◆ **Excerto apresentado**:

O debate político a que não temos direito


Mais do que discutir ideias e soluções, o debate político é, atualmente, apresentado aos cidadãos como se fosse um conjunto de assaltos num jogo de boxe.


No Brasil, vai suceder uma segunda volta nas eleições presidenciais.

É de esperar que, nesta segunda fase da campanha eleitoral, os dois candidatos em confronto se possam debruçar um pouco mais sobre as soluções para resolver os problemas da maioria dos brasileiros e menos em ofender-se e reavivar episódios pouco edificantes de um e de outro.

Temos, porém, de perceber que o que sucede no Brasil não é só da responsabilidade dos candidatos.

O clima que foi criado na primeira volta de tais eleições resulta, também, do estilo mediático, hoje em voga, de abordar o debate político.

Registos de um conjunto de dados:
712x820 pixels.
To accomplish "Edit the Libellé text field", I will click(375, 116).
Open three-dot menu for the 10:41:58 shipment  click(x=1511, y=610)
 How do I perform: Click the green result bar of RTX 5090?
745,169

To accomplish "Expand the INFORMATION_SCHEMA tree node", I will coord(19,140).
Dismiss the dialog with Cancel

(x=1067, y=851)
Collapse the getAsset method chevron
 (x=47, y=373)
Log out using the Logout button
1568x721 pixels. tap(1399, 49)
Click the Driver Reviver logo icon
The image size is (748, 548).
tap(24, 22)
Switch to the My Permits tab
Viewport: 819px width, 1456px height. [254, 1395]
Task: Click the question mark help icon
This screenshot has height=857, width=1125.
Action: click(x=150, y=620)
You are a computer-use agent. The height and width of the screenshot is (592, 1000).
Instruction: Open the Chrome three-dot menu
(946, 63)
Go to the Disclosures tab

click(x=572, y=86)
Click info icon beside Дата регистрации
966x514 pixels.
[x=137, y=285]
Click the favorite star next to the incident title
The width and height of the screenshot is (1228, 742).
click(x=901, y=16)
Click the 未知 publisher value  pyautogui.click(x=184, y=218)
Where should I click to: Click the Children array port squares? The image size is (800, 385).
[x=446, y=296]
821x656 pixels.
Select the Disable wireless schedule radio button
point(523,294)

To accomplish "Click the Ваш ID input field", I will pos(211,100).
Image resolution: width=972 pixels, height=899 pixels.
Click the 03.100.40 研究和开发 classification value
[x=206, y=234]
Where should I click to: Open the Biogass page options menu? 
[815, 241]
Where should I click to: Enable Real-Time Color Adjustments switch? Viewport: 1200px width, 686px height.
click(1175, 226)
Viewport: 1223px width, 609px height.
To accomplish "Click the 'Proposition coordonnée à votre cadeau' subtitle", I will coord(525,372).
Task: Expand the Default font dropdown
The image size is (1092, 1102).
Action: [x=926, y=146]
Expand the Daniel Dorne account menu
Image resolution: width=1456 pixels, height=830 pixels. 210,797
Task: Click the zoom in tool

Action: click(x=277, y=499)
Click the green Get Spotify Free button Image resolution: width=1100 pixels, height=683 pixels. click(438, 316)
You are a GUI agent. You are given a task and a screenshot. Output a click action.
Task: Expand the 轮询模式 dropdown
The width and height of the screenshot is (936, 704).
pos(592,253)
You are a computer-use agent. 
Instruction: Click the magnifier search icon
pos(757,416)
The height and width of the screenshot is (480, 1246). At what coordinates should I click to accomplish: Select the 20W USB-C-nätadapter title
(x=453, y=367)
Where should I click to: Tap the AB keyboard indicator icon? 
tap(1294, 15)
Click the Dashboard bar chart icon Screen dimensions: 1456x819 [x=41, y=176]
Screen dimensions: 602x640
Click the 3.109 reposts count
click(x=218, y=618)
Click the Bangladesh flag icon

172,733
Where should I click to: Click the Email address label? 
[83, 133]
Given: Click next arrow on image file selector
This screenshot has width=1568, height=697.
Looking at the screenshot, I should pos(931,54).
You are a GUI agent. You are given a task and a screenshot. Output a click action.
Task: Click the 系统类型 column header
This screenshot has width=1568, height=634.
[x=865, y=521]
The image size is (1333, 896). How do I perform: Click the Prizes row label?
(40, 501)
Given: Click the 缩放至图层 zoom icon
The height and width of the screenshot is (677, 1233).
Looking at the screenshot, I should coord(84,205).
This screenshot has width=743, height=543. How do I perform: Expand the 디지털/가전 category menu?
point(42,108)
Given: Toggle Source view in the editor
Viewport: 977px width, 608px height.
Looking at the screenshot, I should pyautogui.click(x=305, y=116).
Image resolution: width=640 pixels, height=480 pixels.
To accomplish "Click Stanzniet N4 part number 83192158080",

◆ **Tarefas propostas**:
1. Cite o texto sobre o debate político, começando em "No Brasil, vai" e continuando até "e de outro.".
2. Segundo o texto sobre o debate político, por que razão o que sucede no Brasil não é só da responsabilidade dos candidatos? Responda em uma a três frases.

◆ **Respostas do exercício**:
1.
No Brasil, vai suceder uma segunda volta nas eleições presidenciais.

É de esperar que, nesta segunda fase da campanha eleitoral, os dois candidatos em confronto se possam debruçar um pouco mais sobre as soluções para resolver os problemas da maioria dos brasileiros e menos em ofender-se e reavivar episódios pouco edificantes de um e de outro.

2. O clima criado na primeira volta das eleições resulta também do estilo mediático, hoje em voga, de abordar o debate político.